Republican strategist Holly Turner praised the president of El Salvador on Tuesday over reports that he has taken responsibility for the deaths of a Salvadoran man and his toddler who drowned while trying to cross into the United States.
“It’s a tragic situation and for him to accept responsibility was moving to me,” Turner, chief financial officer of Stampede Consulting, told Hill.TV’s Krystal Ball and Saagar Enjeti.
“And I thought, that’s the kind of country that I want us to be supporting,” she added. “If they have a leader in place that accepts responsibility and knows what their real problems are and can put a plan in place to fix them … we should be partnering with them to help them.”
Turner’s comments come after the New York Times reported Tuesday that El Salvadorian President Nayib Bukele addressed the now viral photo of Óscar Alberto Martínez Ramírez and his 23-month-old daughter, who were pictured lying face down in the Rio Grande last month.
Ramírez had reportedly tried to swim across the river with his family after they were unable to request asylum in the U.S.
“We can blame any other country, but what about our blame? What country did they flee? Did they flee the United States?” Bukele said during a local news conference. “They fled El Salvador.”
The photo of the drowned migrants has nevertheless renewed a tense debate over President Trump’s immigration policies.
Rep.
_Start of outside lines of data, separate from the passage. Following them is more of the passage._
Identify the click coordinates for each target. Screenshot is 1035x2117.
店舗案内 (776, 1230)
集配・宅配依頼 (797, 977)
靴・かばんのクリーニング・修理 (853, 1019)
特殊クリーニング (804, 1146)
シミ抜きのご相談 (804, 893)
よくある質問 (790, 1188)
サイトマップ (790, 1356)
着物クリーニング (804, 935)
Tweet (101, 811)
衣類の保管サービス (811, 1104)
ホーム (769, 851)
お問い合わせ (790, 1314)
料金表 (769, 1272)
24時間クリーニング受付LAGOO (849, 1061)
Adam Schiff (D-Calif.) was among those who blamed the Trump administration for the deaths.
“To see that father and daughter embrace until the end, it just is absolutely devastating,” Schiff told CNN last week. “I have to say that the president’s effort to deflect responsibility — this is the product of this policy.”
Following the public outcry, Sen. Lindsey Graham (R-S.C.) said he offered a compromise to Speaker Nancy Pelosi (D-Calif.) to limit the deaths of migrants trying to cross the southern border, which includes renewing aid to Central America.
“It is in our national security interest to help the Northern Triangle nations with their economy, with their rule of law problems,” Graham said last weekend on CBS’s “Face the Nation.”
But he added that the U.S. must reform its asylum laws.
“If you don’t turn off the magnets that attract people, which is our asylum laws, if you don’t reform them, they’ll keep coming,” he said.